Task objective: Please restate, exactly as they appear, only the lines from the one that contains "The width and height of the screenshot is (662, 441)." to the final line of the entries, with no pictures.

-=-=-=-=-

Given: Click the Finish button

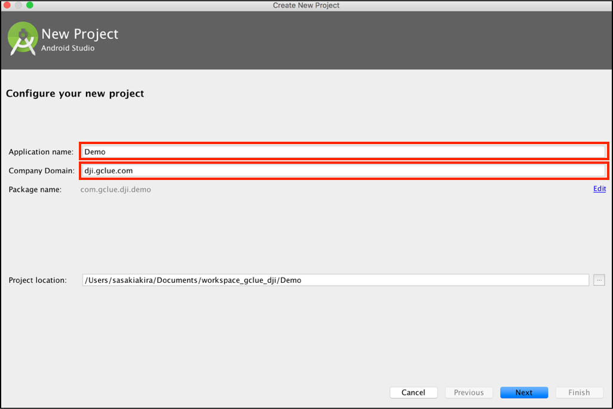Looking at the screenshot, I should (579, 392).
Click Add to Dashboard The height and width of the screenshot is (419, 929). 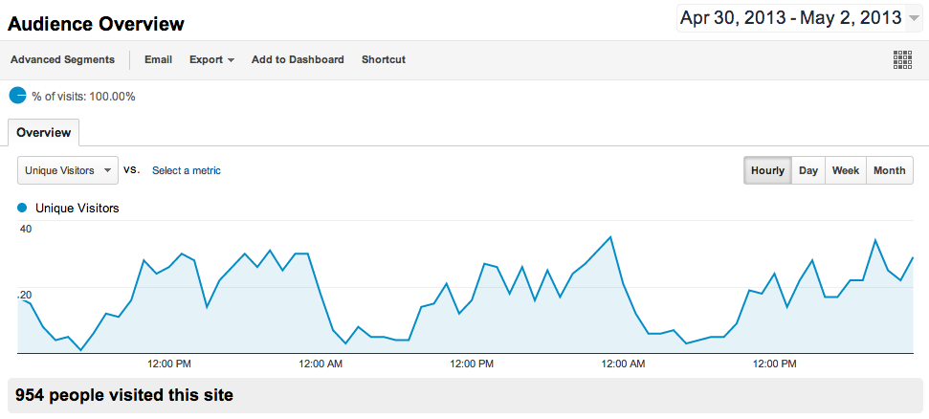tap(298, 60)
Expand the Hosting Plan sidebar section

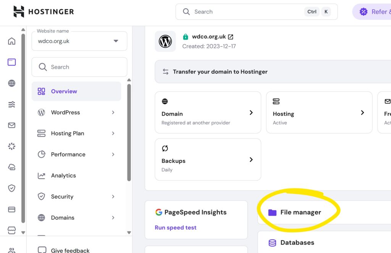point(76,134)
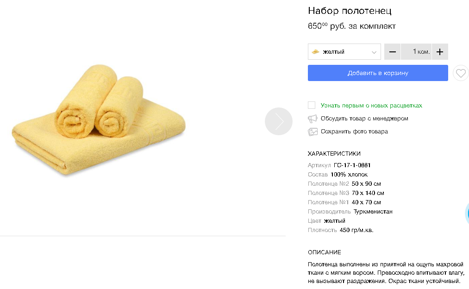Decrease quantity with the minus button
The width and height of the screenshot is (469, 289).
tap(392, 52)
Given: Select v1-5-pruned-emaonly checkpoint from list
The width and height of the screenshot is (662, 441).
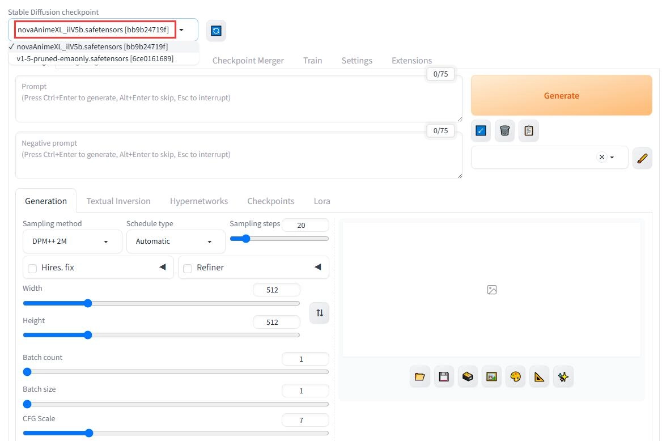Looking at the screenshot, I should click(x=95, y=58).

-=-=-=-=-

Output below:
The width and height of the screenshot is (662, 441).
Looking at the screenshot, I should click(x=95, y=58).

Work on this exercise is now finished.